The RCRA considers waste to be “hazardous” if it has certain characteristics, including ignitability, corrosivity, reactivity, and/or toxicity. It’s that last one that forklift fleet managers should be concerned about. Water picks up excessive amounts of lead and sulfuric acid on contact with forklift batteries; used wash water is almost certain to meet the EPA’s definition of hazardous waste.
If two or more parties have equal responsibility for the creation of hazardous waste, the EPA considers them co-generators, with one exception: If one of the entities agrees to take the full responsibility of a generator, the EPA will recognize that designation.

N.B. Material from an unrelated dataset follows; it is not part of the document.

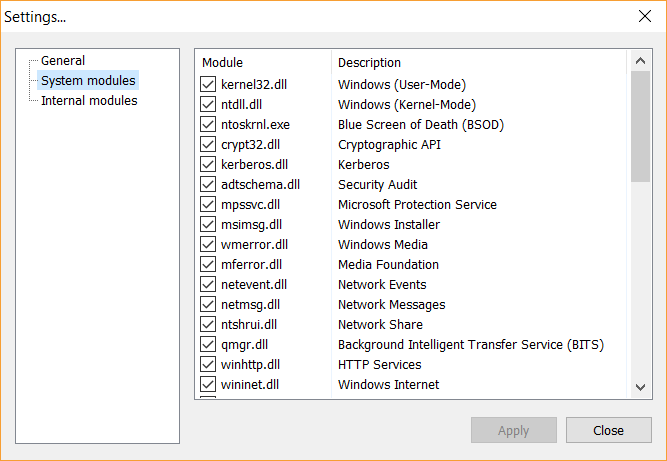
Task: Uncheck the kernel32.dll module checkbox
Action: point(208,85)
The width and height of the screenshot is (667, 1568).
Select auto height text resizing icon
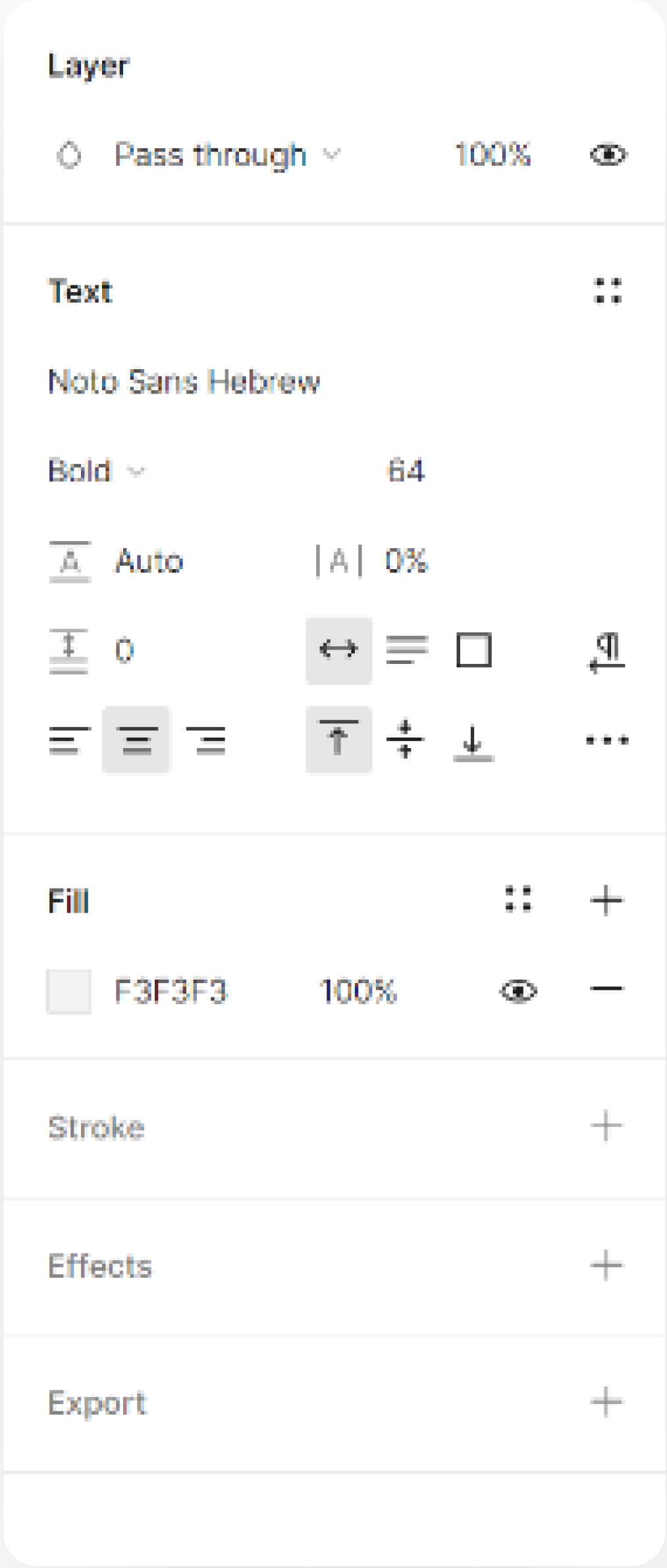coord(406,650)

Under Subtitle C of the RCRA, the EPA limits the volume of hazardous waste that can accumulate at a facility, as well as the length of time waste can sit untreated. If your plan is to fill up that empty storeroom with barrels of contaminated water and deal with them next year, it’s time for a new plan.

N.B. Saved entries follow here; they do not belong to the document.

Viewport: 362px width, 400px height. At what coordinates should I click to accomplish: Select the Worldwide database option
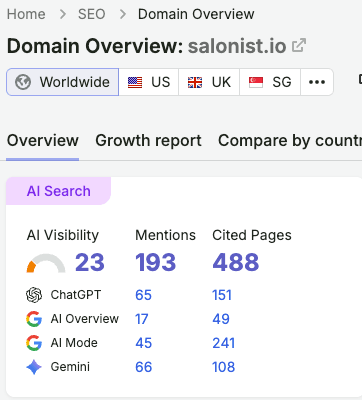[62, 82]
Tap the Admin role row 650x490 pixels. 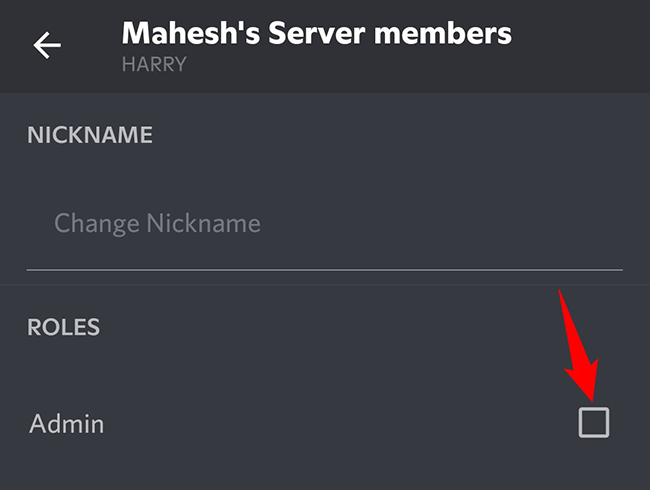pos(300,424)
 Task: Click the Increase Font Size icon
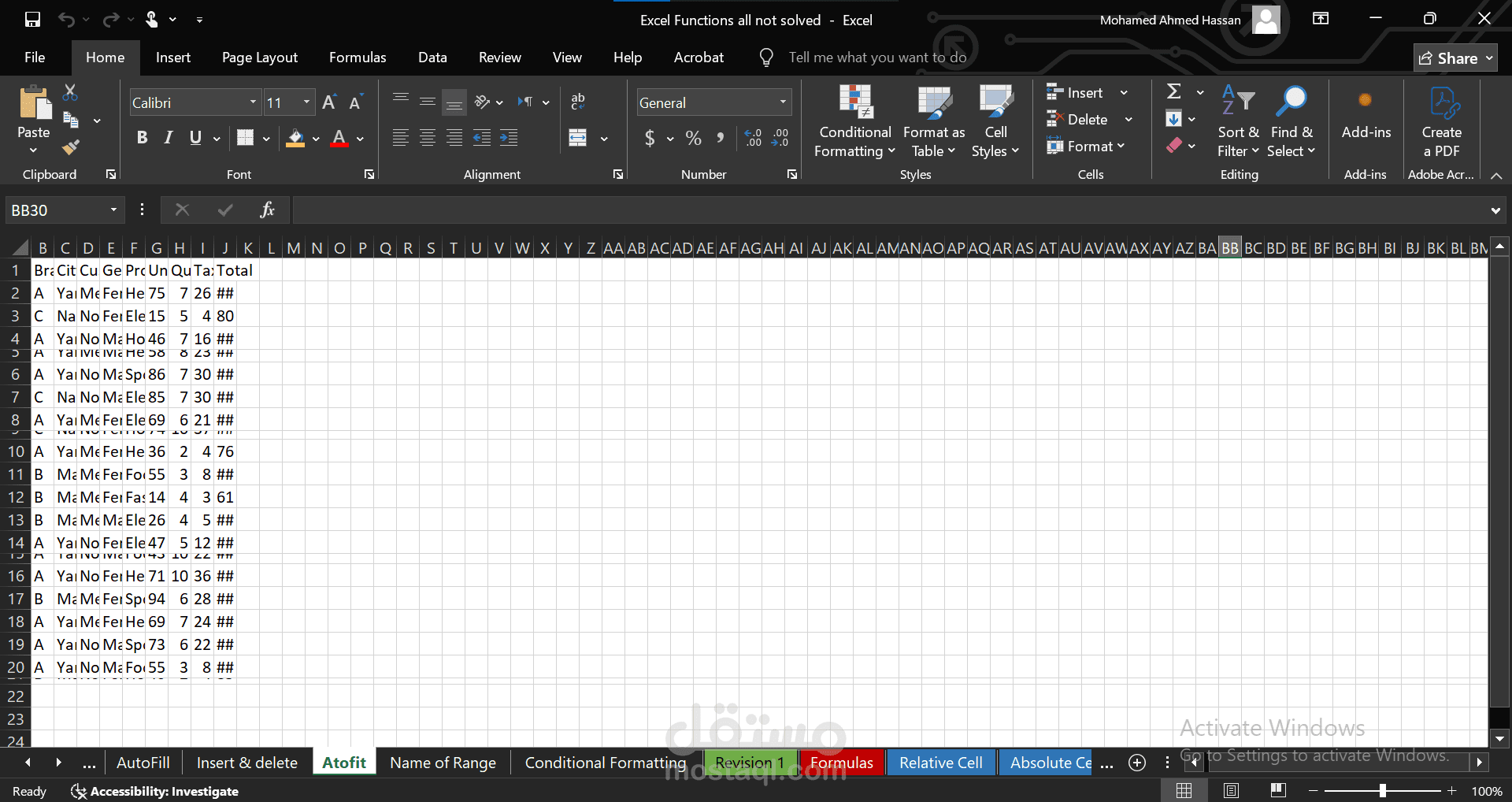pyautogui.click(x=329, y=102)
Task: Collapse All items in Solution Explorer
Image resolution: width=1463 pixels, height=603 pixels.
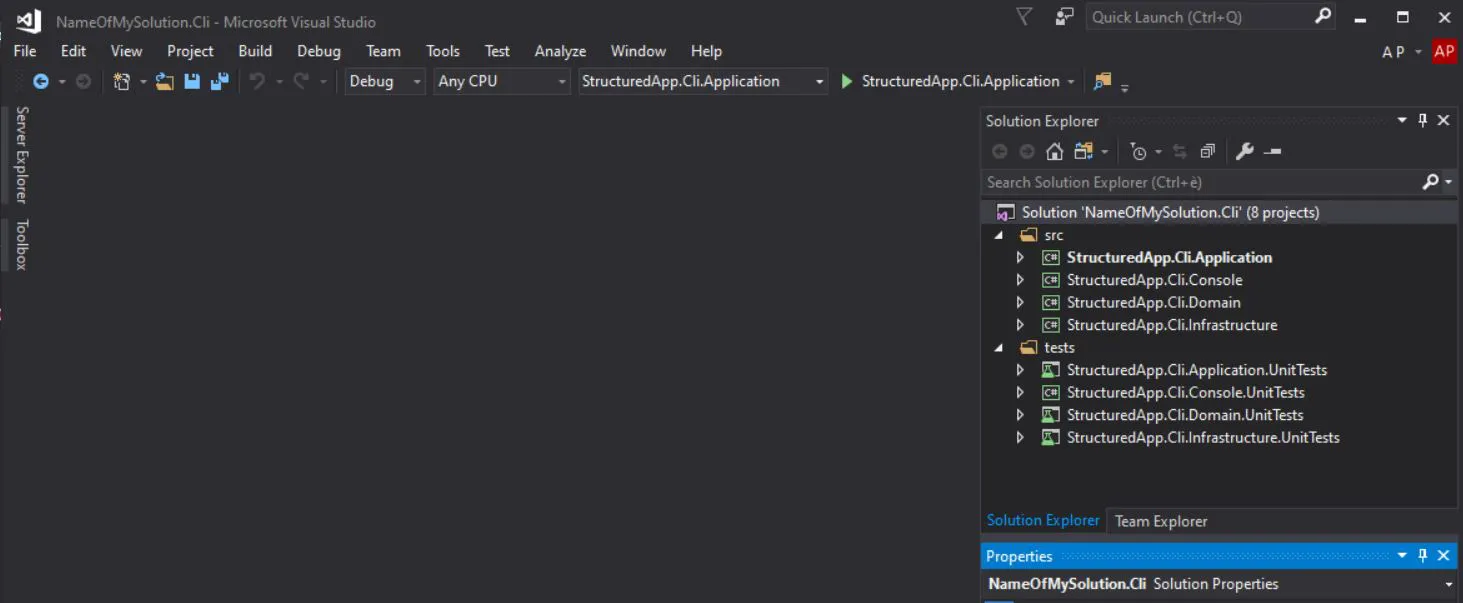Action: click(x=1207, y=151)
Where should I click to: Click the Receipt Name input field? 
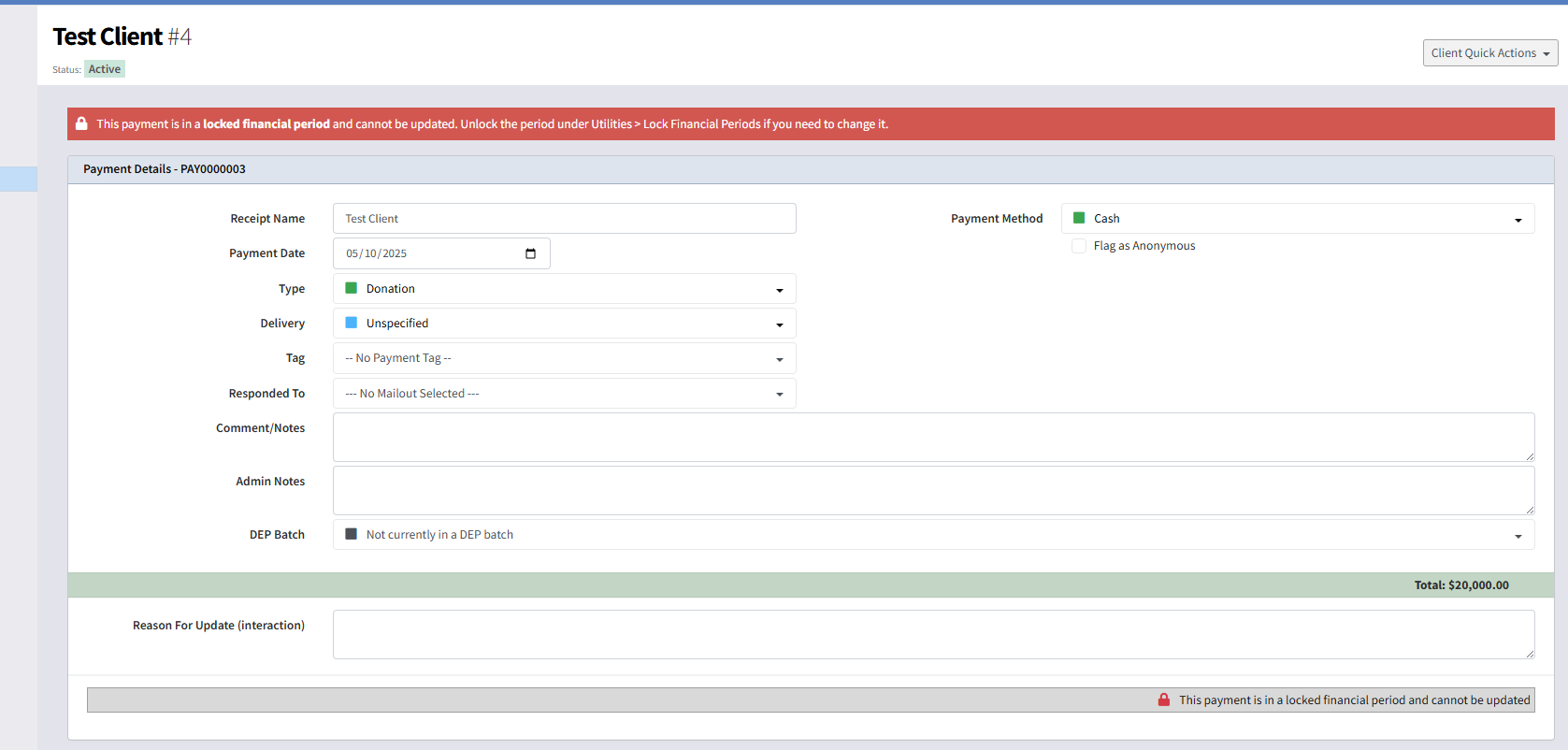tap(565, 219)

The EPA’s “Cradle-to-Grave” system tracks hazardous waste from its moment of generation, through transportation, treatment, and disposal. The RCRA established precise regulations for each step of the process, and the generator remains responsible for the ultimate fate of the harmful substances. When multiple co-generators contribute to the production of hazardous waste, the EPA can hold them all responsible unless one of the parties claims the role of sole generator.

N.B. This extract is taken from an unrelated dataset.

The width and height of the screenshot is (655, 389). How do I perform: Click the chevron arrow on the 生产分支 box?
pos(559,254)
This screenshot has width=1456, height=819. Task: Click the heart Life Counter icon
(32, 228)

A number of RCRA standards only apply to facilities that create more than 220 lbs (100 kg) of hazardous waste per calendar month. Smaller forklift fleets may not use that much water for battery washing — but even light producers of hazardous waste are required to provide proper treatment on- or off-site.
RCRA Compliance With On-Site Water Treatment
One of the best ways to ensure RCRA compliance when you dispose of forklift battery wash water is to install a BHS Wastewater Recycling System (WRS). In addition to allowing you to purify wastewater on-site, purchase of the WRS includes free lab testing and documentation to make sure that liquid waste is ready for disposal. That improves safety for the groundwater and your company’s bottom line.
Upon installation, specialists research your municipality’s specific allowable levels for the contents of your used wash water to guarantee that your WRS is configured to meet all local regulations, as well as the rules set out by the RCRA. For reliable RCRA compliance, the WRS delivers clean results.
“RCRA Orientation Manual 2014.” EPA. U.S. Environmental Protection Agency, 2014. PDF. 28 Oct. 2015.